● Passage shown
Twitter’s Founder Feuds, Explained

From left: Biz, Jack, Ev, Noah, and Fred Wilson. Photo: Max Morse/WireImage, Bill Pugliano/Getty Images, Tony Avelar/Bloomberg via Getty Images, sem/flickr, Scott Eells/Bloomberg via Getty Images

In one of the greatest all-time feats of publishing timing, New York Times tech columnist Nick Bilton’s book, Hatching Twitter, came out today, in the same week as the company’s momentous IPO. As the reviews say, Bilton’s book is a fast-paced read, chock-full of details about Twitter’s early days and seemingly destined to be an Aaron Sorkin screenplay. And as with The Social Network, much of the drama in Bilton’s book has to do with the juvenile, backstabbing behavior of Twitter’s co-founders: Biz Stone, Jack Dorsey, Ev Williams, and Noah Glass.

At heart, Hatching Twitter (which one friend of mine joked could be subtitled Rich White Guys Fighting) is a chronicle of bromances gone wrong. In fact, with so much of the book’s plot consisting of infighting, coup-plotting, and betrayal by Biz, Jack, Ev, and Noah, it can be a little confusing to keep track of which power-hungry guy is screwing over which other power-hungry guy. So, we’ve made a handy guide.

Jack Dorsey

Hates: At various points, everyone. Jack’s friendship with Noah quickly dissolves in a pool of jealousy and girl chasing. And Biz gets on his nerves. But much of his aggression is directed toward Ev, who gives him an ultimatum at one point: Either quit your extracurricular pursuits, or step down as Twitter’s CEO.

Why the hate? Jack is essentially too big for his bespoke britches; the moment Twitter takes off, he becomes an insufferable diva, wearing Dior, imitating Steve Jobs, and doing flashy interviews in the press while Twitter’s actual infrastructure remains unstable and poorly managed. This inspires animosity among Ev and Biz, who conspire to have Jack fired. (Jack ultimately gets his revenge, but not without a lot of intervening drama.)

Biggest hater moment: Goes to meet with Mark Zuckerberg, after being forced out as Twitter’s CEO, to ask about a job at Facebook — a move that would have been massively demoralizing for a still-growing Twitter.

Ev Williams

Hates: Noah, then Jack.

Why the hate? Ev’s beef with Noah started early, Bilton reports, and results in Ev keeping Noah away from the project that would ultimately become Twitter. He then turns his gaze to Jack, his main rival in the power struggle atop Twitter. After being demoted by Ev, Jack becomes a CEO’s worst nightmare — jetting off to Iraq on the company’s behalf, proclaiming himself the “inventor” of Twitter, and shoehorning himself into glitzy events like the Time 100 Gala. At one point, Ev confronts Jack about his claim that he invented Twitter. “No, you didn’t invent Twitter,” he says. “I didn’t invent Twitter either. Neither did Biz. People don’t invent things on the Internet. They simply expand on an idea that already exists.”

● Records supplied
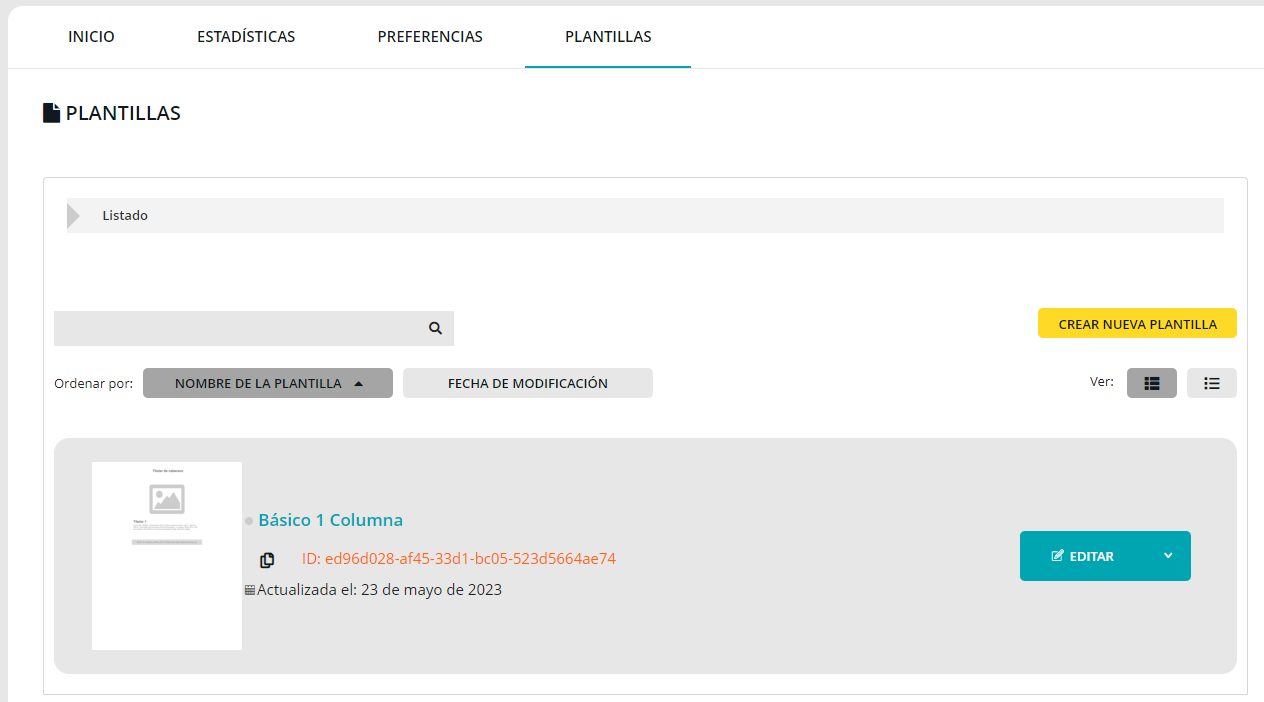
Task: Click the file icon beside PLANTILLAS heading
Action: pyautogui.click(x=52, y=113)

* * *

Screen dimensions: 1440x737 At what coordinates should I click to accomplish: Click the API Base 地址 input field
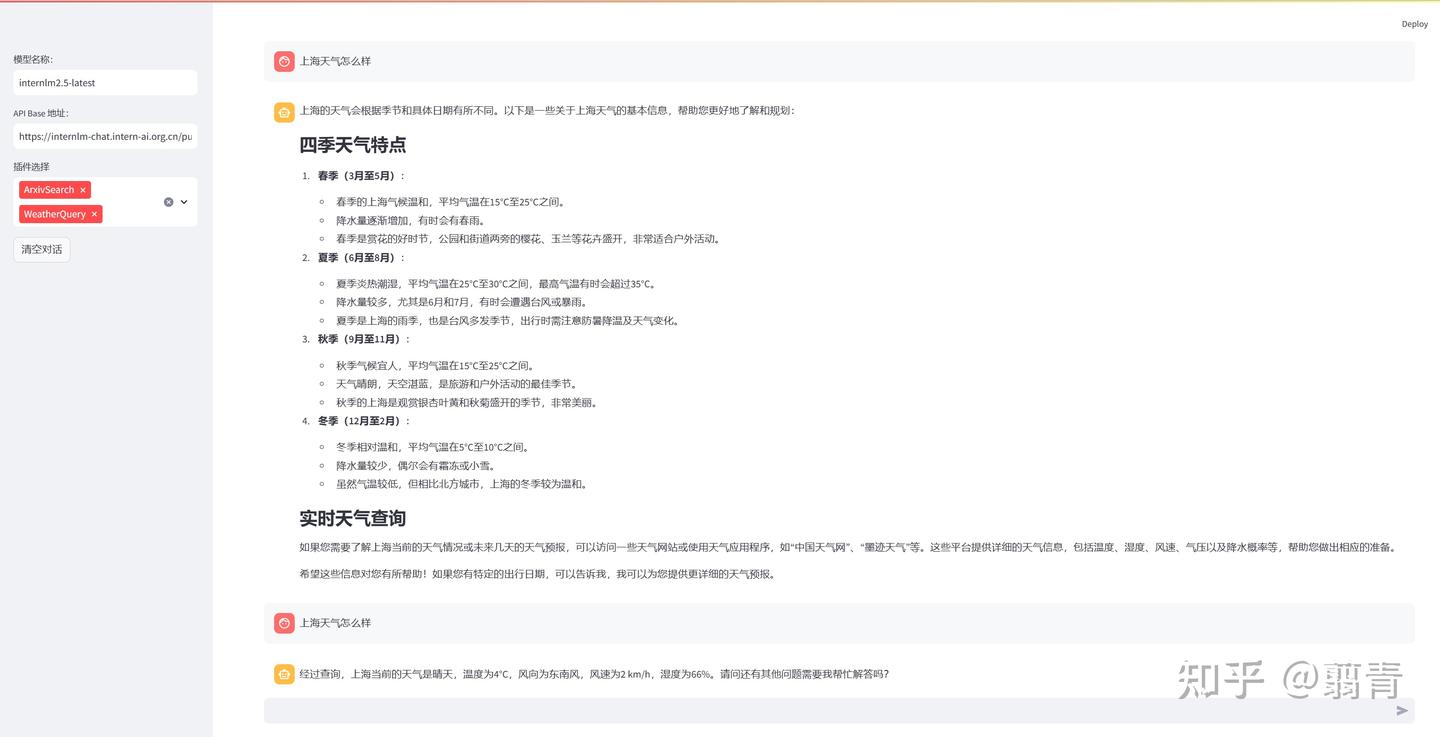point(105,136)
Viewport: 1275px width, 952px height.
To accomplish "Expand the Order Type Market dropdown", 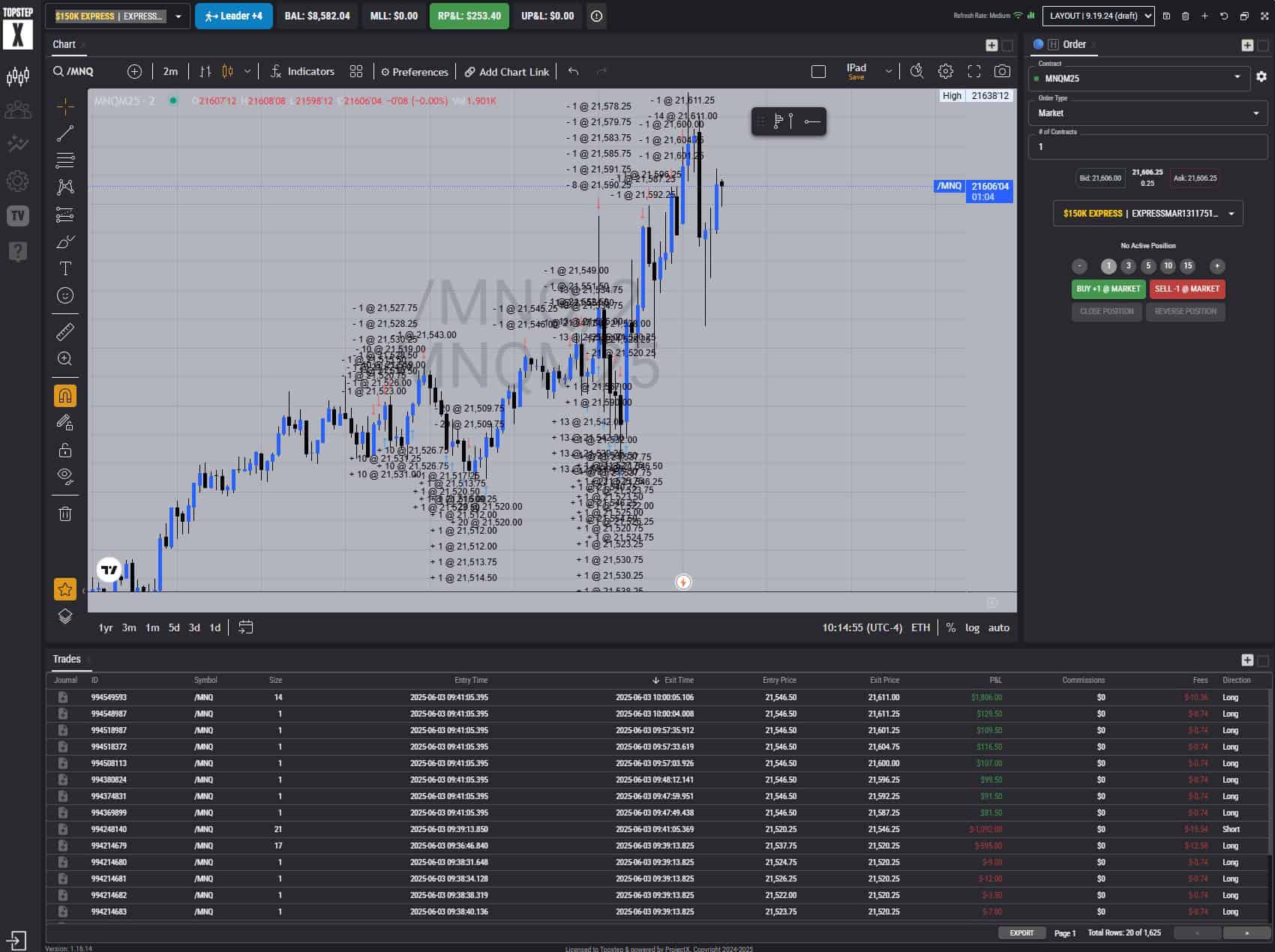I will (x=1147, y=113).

● Exercises to complete
1/ In the article on Twitter's founder feuds, condense the paragraph beginning "Why the hate? Jack is essentially too big" into a shorter version that keeps its main facts.
2/ According to the article on Twitter's founder feuds, what ultimatum does Ev give Jack?
3/ Carry the article on Twitter's founder feuds forward from its final sentence.

● Expected responses
1/ Once Twitter takes off, Jack turns into a diva. He wears Dior, imitates Steve Jobs and gives flashy press interviews while Twitter's infrastructure stays unstable and poorly managed. This angers Ev and Biz, who plot to have him fired. Jack eventually gets revenge, but only after much drama.

2/ Ev tells Jack to either quit his extracurricular pursuits or step down as Twitter's CEO.

3/
Biggest hater moment: After ousting Jack as CEO, taking the voting rights associated with Jack’s Twitter stock, and refusing to put him on the company’s board as anything more than a silent figurehead, Ev pulls off the ultimate insult: shutting down Jack’s Twitter e-mail account.

Biz Stone

Hates: “Hate” is perhaps too strong a word for the laid-back Stone, who functions as a sort of Switzerland figure in most of the book’s drama. (“Company warfare wasn’t his thing.”) But Bilton writes that, at various points, Biz has been “impatient” and “petulant” with Jack, Dick Costolo, and the company’s board members.

Why the hate? In Bilton’s telling, Biz is the designated Nice Guy at Twitter, the joke-cracking goofball who stays out of the most tense moments. But he does get annoyed when Jack becomes a publicity-grabbing mogul, and when outside agitators try to meddle in the company’s management structure.

Biggest hater moment: Biz’s signature move seems to be the “I’ll quit” ultimatum — he uses it once on the company’s money men when they threaten to fire Jack, and again on Dick when he maneuvers to get Ev out of the company. Basically, Biz just wants everyone to get along. Kumbaya!

Noah Glass

Hates: Ev.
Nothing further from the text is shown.